The mt-eval script computes segment-level, document-level, and system-level scores (reporting system-level scores by default). If I understand correctly, the scores on larger units are not averages of their smaller counterparts, but aggregrates. The core idea here is to compute the counts that go behind the scores separately for each sentence, but then lump them all together for the whole corpus to compute the score. So if you have a set of fractions, rather than taking the average, you compute something more like this:

 n_1 + n_2 + .. n_x
 ------------------
 d_1 + d_2 + .. d_x

Digging a bit into the script implementation, the script runs segment by segment populating a map from N-gram sizes (ie. 1 to 4) to various counts (eg. number of matching n-grams, number of reference n-grams).

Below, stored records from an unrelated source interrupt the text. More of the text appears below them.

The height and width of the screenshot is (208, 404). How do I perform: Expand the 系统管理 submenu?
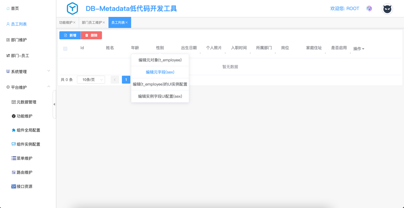tap(28, 72)
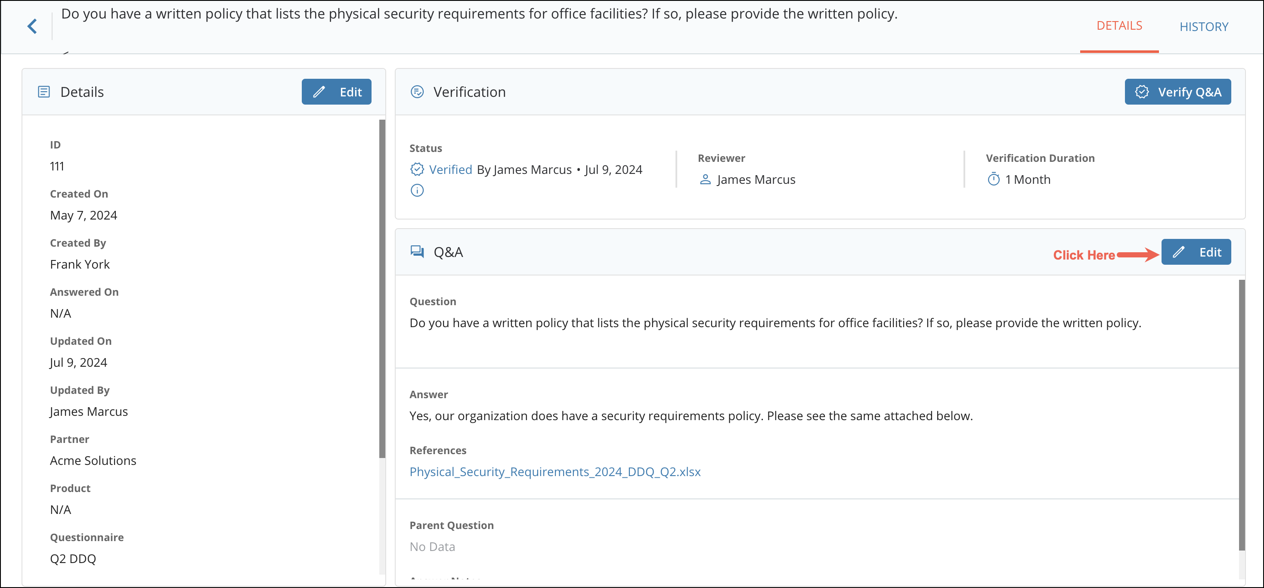Click the Verified status link
The height and width of the screenshot is (588, 1264).
(451, 169)
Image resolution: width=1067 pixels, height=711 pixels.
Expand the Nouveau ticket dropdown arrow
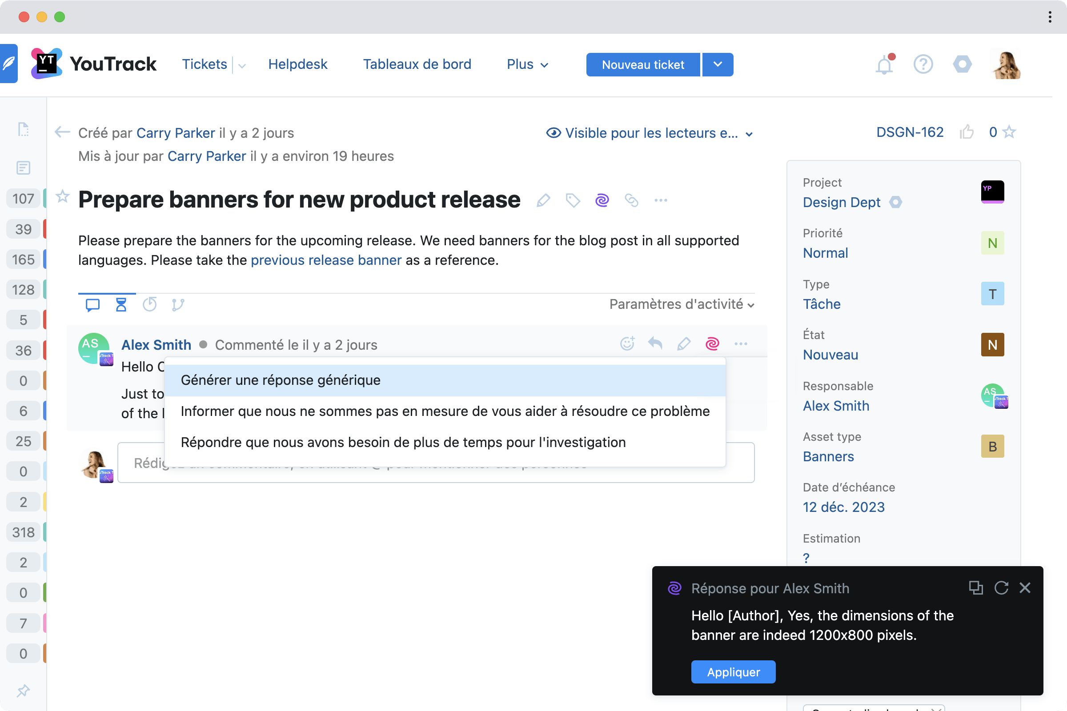coord(718,64)
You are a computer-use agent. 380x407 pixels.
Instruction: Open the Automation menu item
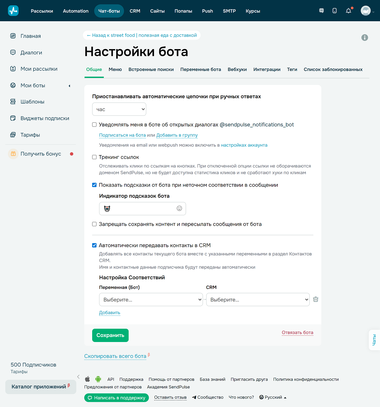click(75, 11)
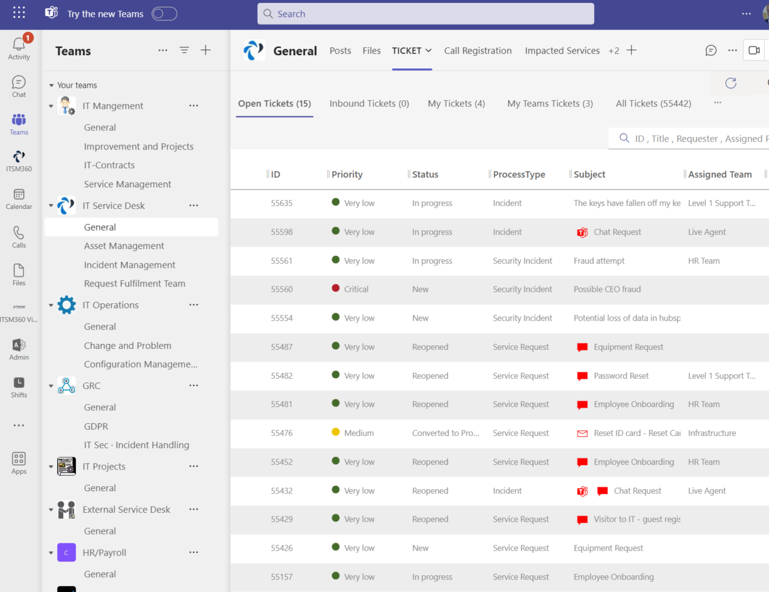
Task: Create a new team with the plus button
Action: [x=205, y=50]
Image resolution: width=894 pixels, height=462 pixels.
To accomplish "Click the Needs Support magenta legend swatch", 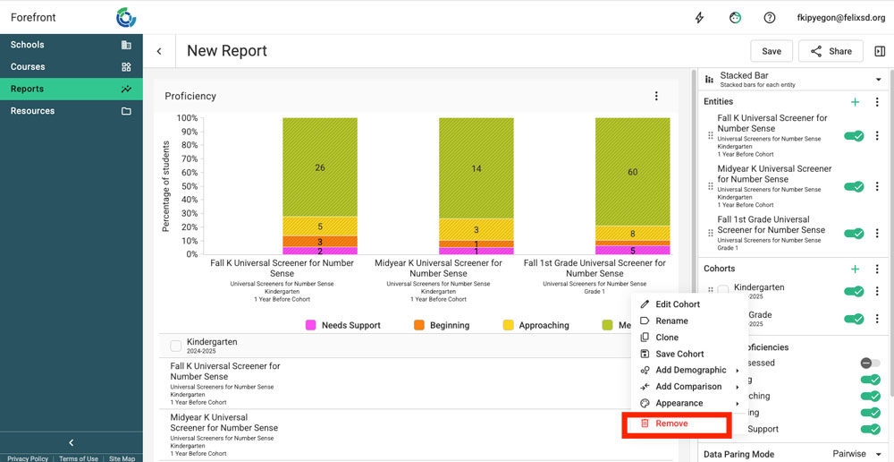I will click(x=312, y=325).
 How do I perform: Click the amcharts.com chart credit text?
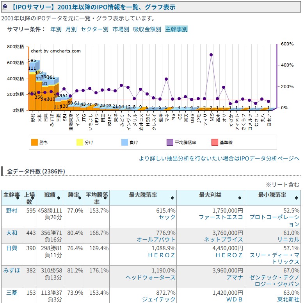56,51
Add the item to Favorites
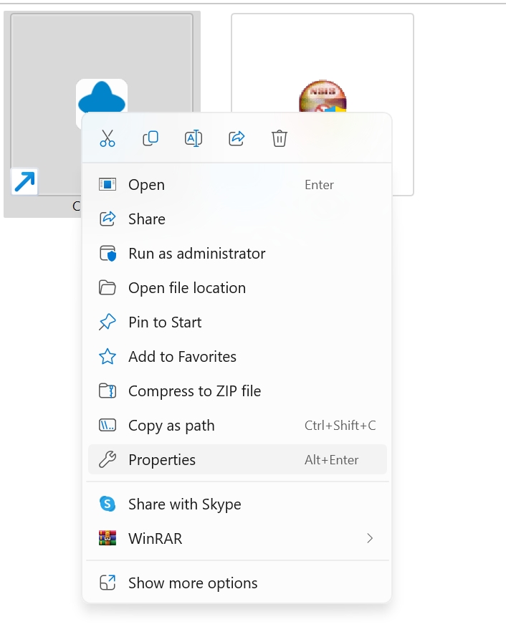 click(x=182, y=357)
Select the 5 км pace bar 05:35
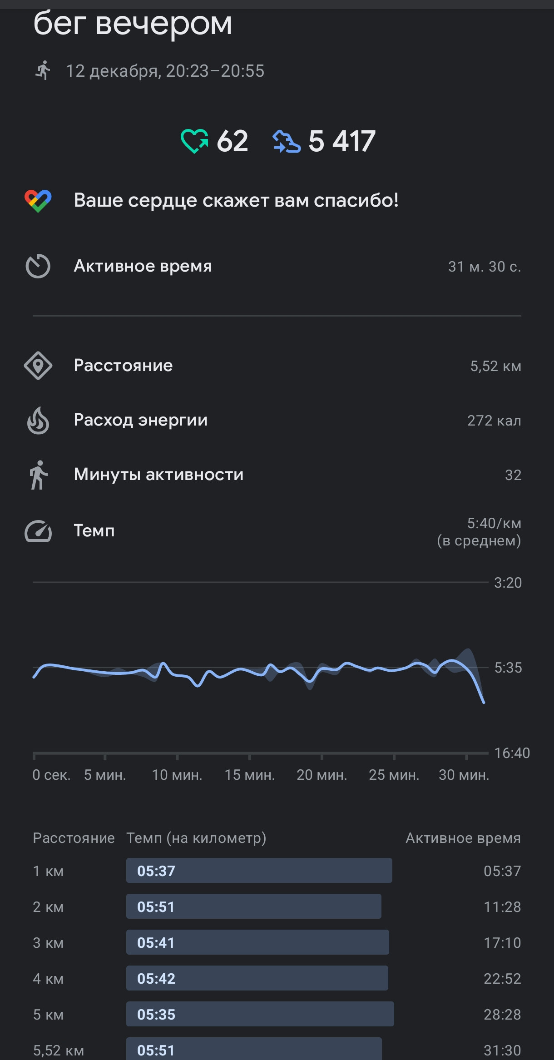This screenshot has width=554, height=1060. coord(260,1014)
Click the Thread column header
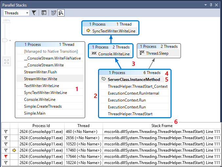Image resolution: width=222 pixels, height=167 pixels. pyautogui.click(x=83, y=125)
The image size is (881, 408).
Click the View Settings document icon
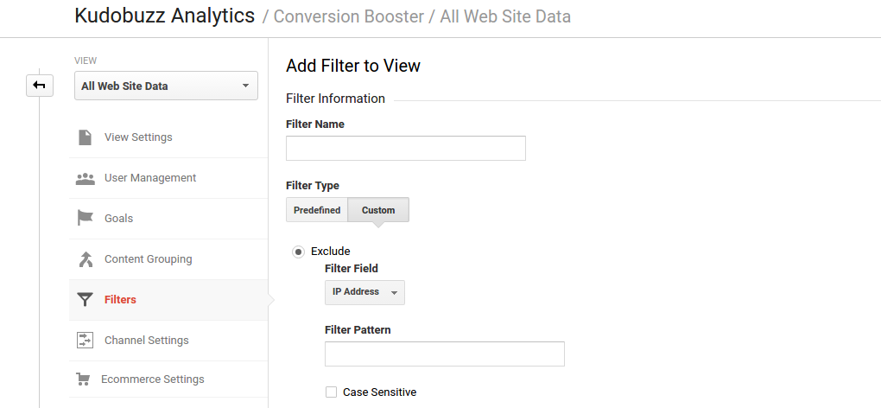tap(85, 137)
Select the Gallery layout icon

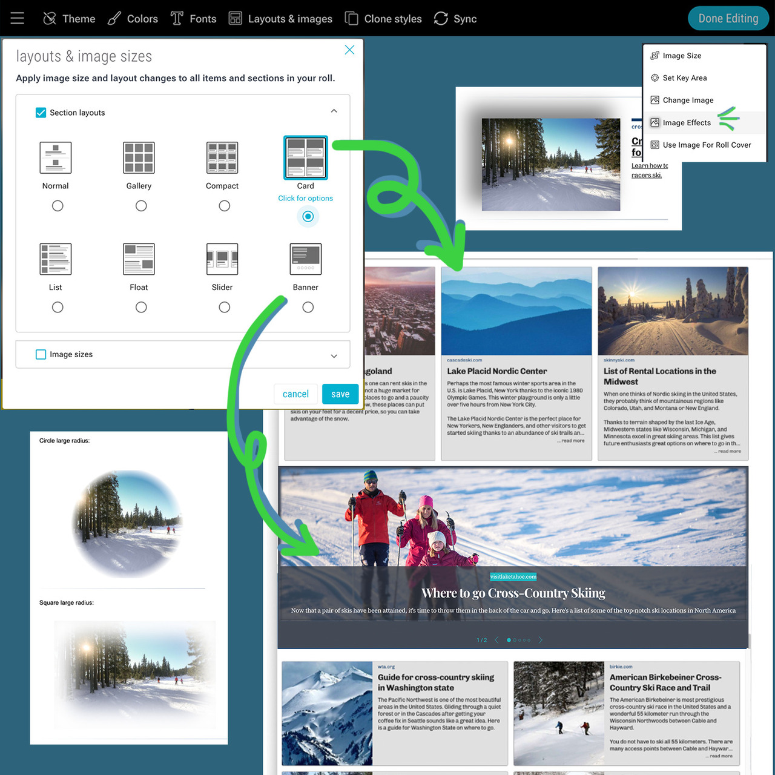click(x=139, y=157)
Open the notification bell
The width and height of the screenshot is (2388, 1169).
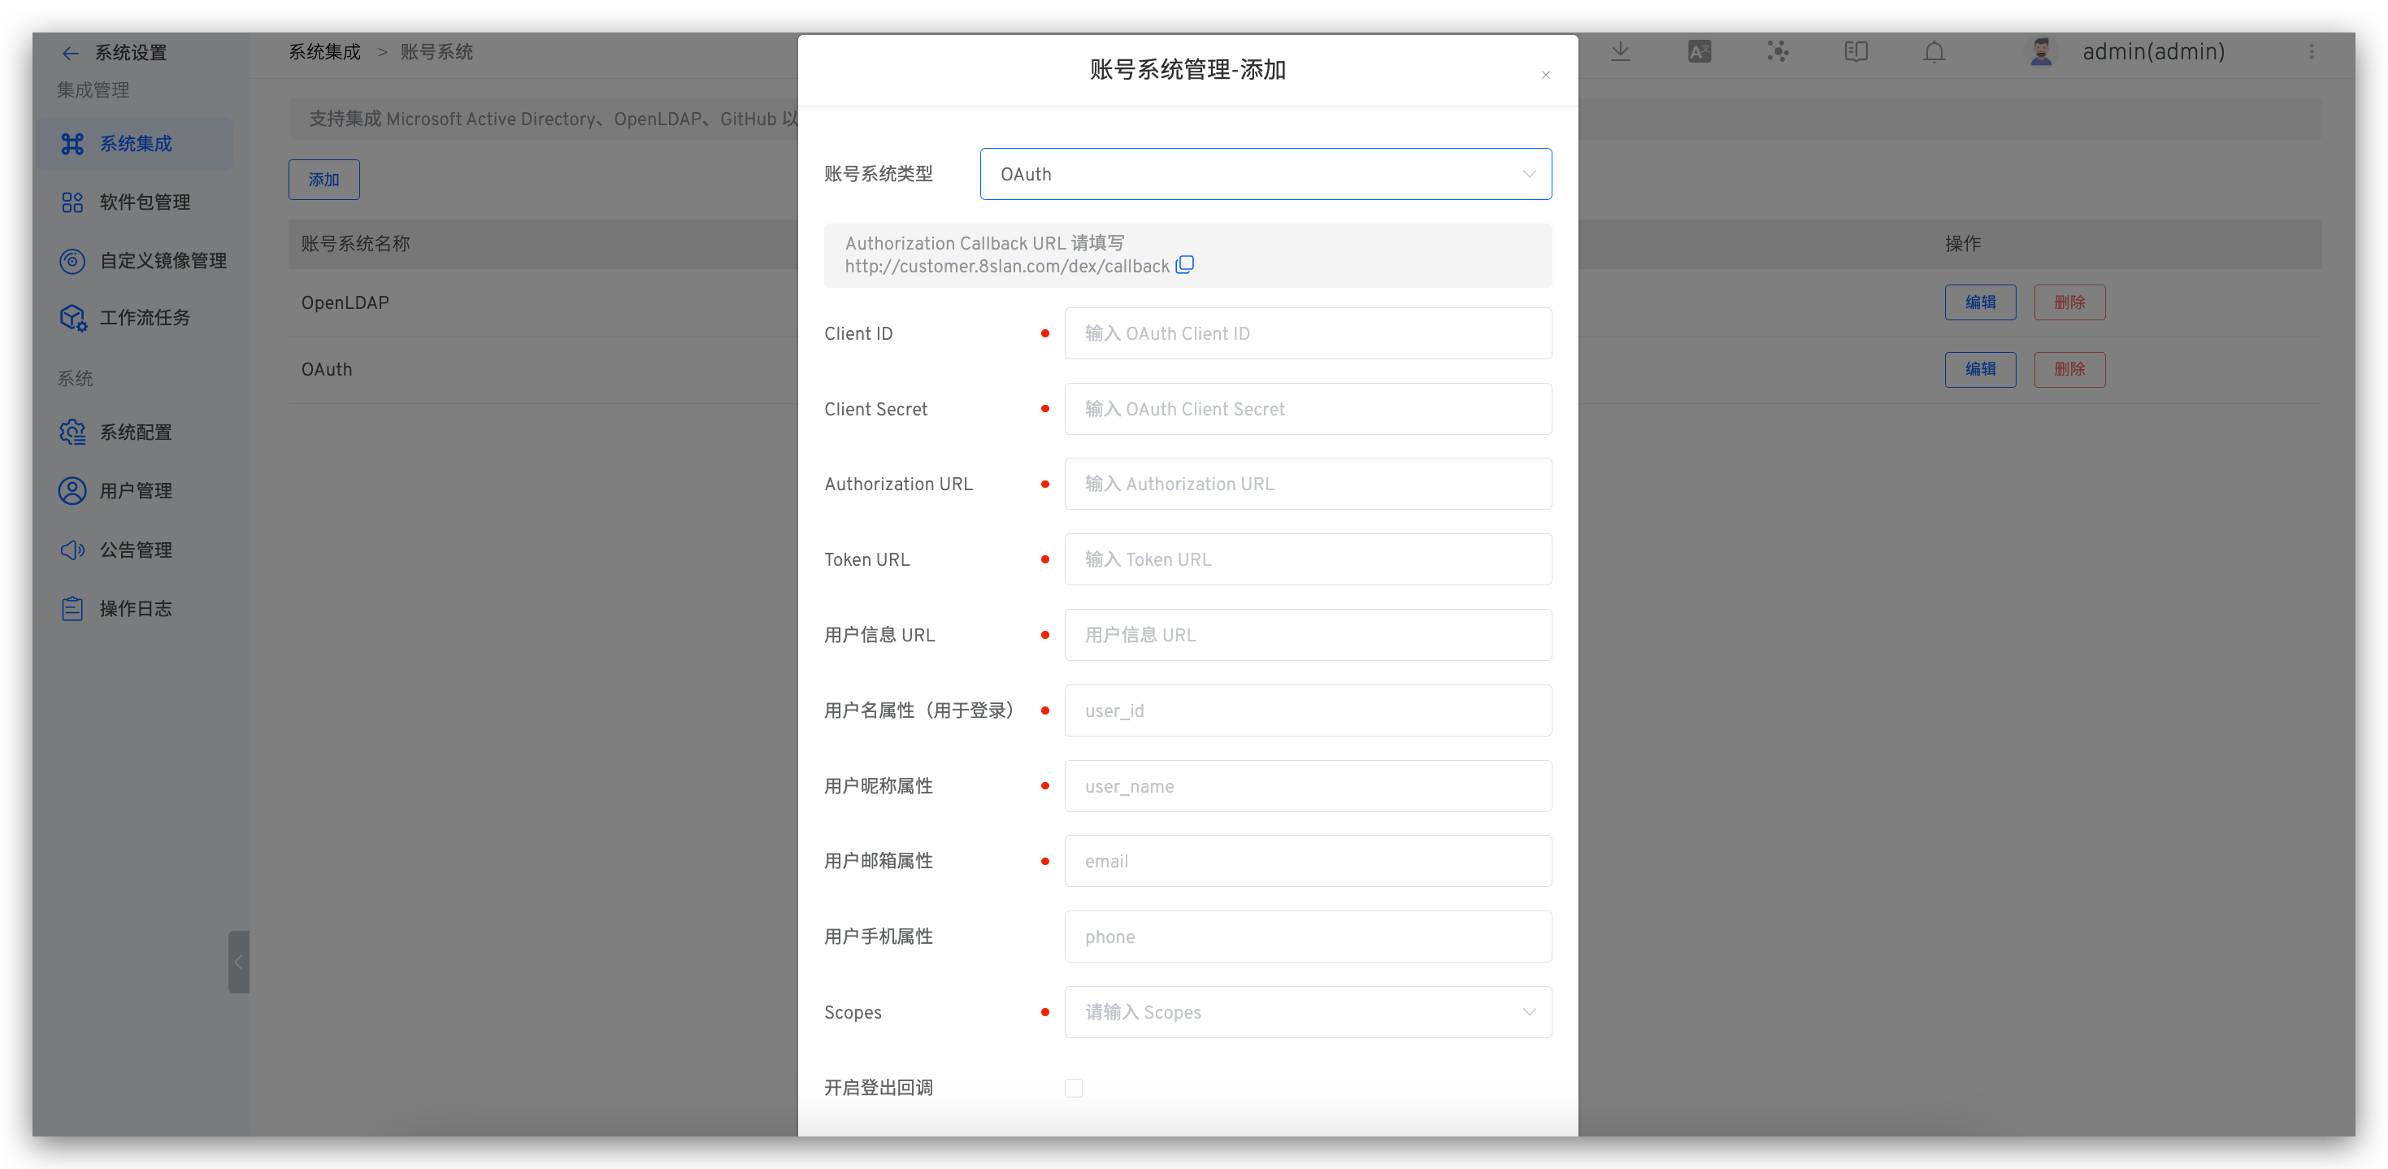click(1934, 52)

The scoring algorithm take these maps as inputs, and the difference between the segment-level, document-level and system-level scores is that the counts on the system level is the sum of the counts on the document level, and the counts on document level scores is the sum of the counts on the segment level.

Missing segments

Missing segments will cause version 13 of the mt-eval script to crash (divide by zero). This is probably better than something silently happening behind the scenes that you’d have to dig through some documentation to find out about. There are a couple ways to deal with this, for example, counting it as a zero (which makes me nervous). Our approach has been to score quality separately from coverage and basically omit the missing segments from each side. Note that this means generating a seperate reference text for each system with potentially different segments missing.

Cumulative vs individual

The script distinguishes between a “cumulative” and an “individual” score. As far as I can tell, for an given N-gram length

Whereas the individual 4-gram score would just be based on counting occurrences of 4 token sequences, the cumulative score would also include trigrams, bigrams, and unigrams (it would be the geometric mean of these scores)


  1. As an aside, there are at least two stances you can adopt to the use of evaluation software. First that it is safer to use the NIST script as a sort of conservative default — this way you’re really using the same metric as everybody else — or second that we’re better off seeing different implementations of the same metric in the wild, which may help flush out unspecificed idiosyncracies, bugs in one version, and so forth. Despite finding compelling the argument that we should resist letting a particular implementation become the de-facto definition of a standard, I have chosen the “conservative” default of going with the NIST implementation.

  2. Mt-eval does not seem to have a homepage of its own, but seems to be inherited by evaluation campaigns from one year to the next, for example OpenMT 2009.

  3. If you have more than one reference text, we take the max count for each text. In other words, the clipping becomes a bit more forgiving, or a little less pronounced, although presumably not by a whole lot… This seems to apply to other aspects of BLEU as a rule of thumb; when there are multiple reference texts, choose the text which gives the best score for this particular count.